The Maple Ridge Teachers' Association has heard complaints from teachers at every secondary institution in the district that they are facing classes with more than 30 students.

The Maple Ridge Teachers' Association has heard complaints from teachers at every secondary institution in the district that they are facing classes with more than 30 students.

More crowded high school classes in Maple Ridge-Pitt Meadows

After a bitter strike, new funding will create only three new teaching positions in Maple Ridge and Pitt Meadows this year

High school classes in Maple Ridge and Pitt Meadows are more crowded this year, according to George Serra, president of the Maple Ridge Teachers’ Association.

He has heard complaints from teachers at every secondary institution in the district that they are facing classes with more than 30 students.

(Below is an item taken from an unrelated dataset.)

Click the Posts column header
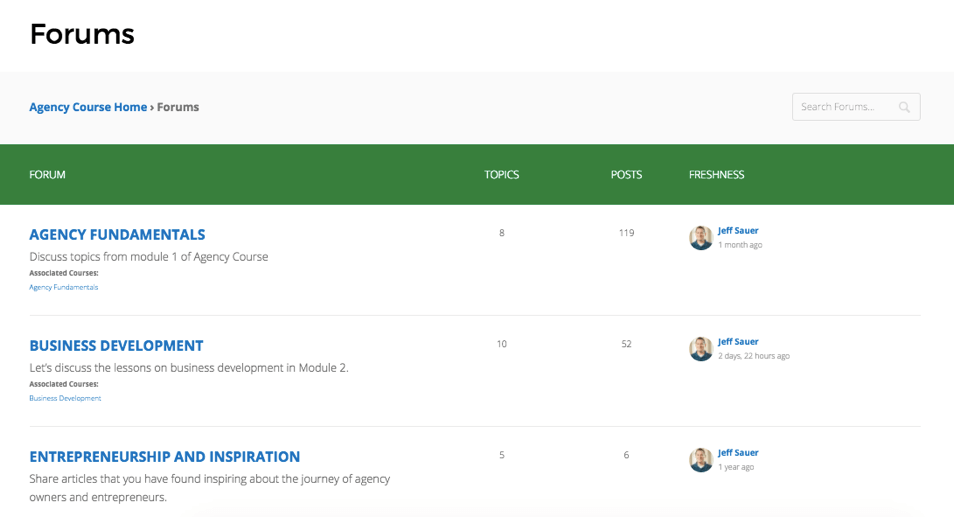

The new contract between the B.C. Teachers’ Federation and the provincial government has a $75 million education fund. However, Serra pointed out that the government had already been providing that amount outside of the contract – acknowledging that Victoria had to act to lower class sizes via the former Learning Improvement Fund.

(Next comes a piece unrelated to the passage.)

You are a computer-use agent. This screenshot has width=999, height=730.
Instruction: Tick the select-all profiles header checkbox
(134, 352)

With the new contract, about 20 per cent of the fund, which formerly flowed to CUPE, must now go to the BCTF.

In this district, Serra explained, that will only create funding for approximately three new teaching positions.

“So we still have lots of elementary schools scrambling with large class sizes,” said Serra. “We have way more classes over 30 than we have had in previous years.”

That forms the backdrop for the court battle between the province and BCTF over class size and composition language. The government stripped guaranteed minimums from the contract in 2002, and twice the courts have ruled it was unlawful in doing so. The province will appeal, in a case to begin next week.

A court decision is not expected until the new year.

The government says it would cost the province $1.67 billion to restore the 2002 maximum class size language. The BCTF argues it would be about $300 million.

Teachers who have additional students in their classes are compensated a nominal sum, Serra explained, but called that a poor solution to the problem of overcrowding.

“It’s cash for kids,” he said.

Enrollment numbers are still not finalized.

“We are still in the process of reviewing and finalizing our class placements, and expect this process to be finalized shortly,” said district assistant superintendent Shannon Derinzy.

“We don’t know at the district level what the final numbers look like yet. We do know that our school administrators are doing what they can right now with the staffing they have to get as many classes to under 30 as possible.”

The district has asked the MRTA to be patient.

“A lot of shuffling goes on early in the year,” conceded Serra. “We do have to give it time.”

“What can we do? Just make it as public as possible.”